This instrument will make it possible to build (almost) any other
It takes a village to procure eight metric tons of high-precision engineering power. When Rockefeller’s five-axis CNC milling machine, the C22, arrived on campus last year its installation required plant operations to cut out an existing freight elevator, a rigging crew to gently lower it in pieces through an elevator shaft, and a team of engineers to meticulously assemble the mechanical behemoth. Then began the complex work of test driving and adjusting the machine, today the centerpiece of the Precision Instrumentation Technologies facility, or PIT.
The mill enables the PIT machinist and engineers (the “PIT crew”) to custom-make research instrumentation to help scientists across all research areas at Rockefeller solve specific and unique problems—whether the solution is mechanical, optical, or electronic. Located in Plaza Level A underneath the Peggy Rockefeller Plaza, the facility was launched with support from Rockefeller’s Kavli Neural Systems Institute (NSI).
Designed by German manufacturer Hermle, the C22 is a compact, vertical apparatus that uses rotary cutters to create objects. Unlike additive fabrication machines like 3-D printers, which build objects by adding layer upon layer of material, milling machines take a subtractive approach, sculpting products out of larger blocks of stainless steel, aluminum, engineered plastic, or other materials.
The C22 has five axes: two around which material is cut and three around which the cutting tool moves, with a positional accuracy of less than eight microns. Because the instrument is so precise, it can create parts with very complex geometries. It runs on numerical control software, which converts 2-D and 3-D models into computer code that directs specific movements. Finished parts might be specialized microscope stage adapters, precision-cutting instruments, cell-manipulation tools, or surgical tools.

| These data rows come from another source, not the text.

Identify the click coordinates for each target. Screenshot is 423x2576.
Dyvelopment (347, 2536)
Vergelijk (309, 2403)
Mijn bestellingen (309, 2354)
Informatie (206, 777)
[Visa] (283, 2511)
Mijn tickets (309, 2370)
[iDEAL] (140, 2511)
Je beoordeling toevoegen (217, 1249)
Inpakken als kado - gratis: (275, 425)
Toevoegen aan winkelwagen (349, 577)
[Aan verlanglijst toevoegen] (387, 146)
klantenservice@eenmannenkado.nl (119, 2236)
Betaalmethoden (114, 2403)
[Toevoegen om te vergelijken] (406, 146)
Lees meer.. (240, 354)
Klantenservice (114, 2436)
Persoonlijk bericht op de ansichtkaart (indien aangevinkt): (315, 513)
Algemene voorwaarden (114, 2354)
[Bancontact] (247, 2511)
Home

The PIT is the new name for the combined Instrument Design and Fabrication Facility and the Precision Fabrication Facility, which relocated from Smith Hall earlier last year. “The co-localization and establishment of the PIT further boost the university’s instrument design and fabrication capabilities,” says Amy Wilkerson, associate vice president of research support. “It maximizes the synergy between additive fabrication tools, and the most advanced subtractive tool, the C22 mill.”
The PIT crew staff brings together an array of expertise, and is committed to both executing projects and training scientists in instrument design and fabrication. Scientific machinist Peer Strogies runs the mill and assists researchers with titanium 3D implants and equipment repair. Dan Gross, scientific engineer, is trained to help design and fabricate easy-to-use custom research tools, as well as to improve and repair existing scientific equipment. Jim Petrillo, instrumentation engineer, manages the makerspace where he translates concepts into functional tools and trains users in design fundamentals and digital fabrication technologies.
“Bringing engineering capabilities to biological problems can have a transformative impact on science,” says Alipasha Vaziri, associate professor and head of the Laboratory of Neurotechnology and Biophysics, which has a strong focus on development of new brain imaging tools. “The PIT is more than just a fabrication shop—scientists are able to work with dedicated engineers to develop solutions for all sorts of technical obstacles.”
“Rockefeller has a long history of creating tools and machinery that move science forward,” says Kavli NSI Director Leslie B. Vosshall. This tradition dates back to the early 20th century, when the university hired glass blowers, machinists, and electronics engineers to help the faculty develop cutting-edge scientific instruments, some of which are on display in the lower level of Caspary Hall. “The PIT is bringing that tradition into the 21st century,” says Vosshall.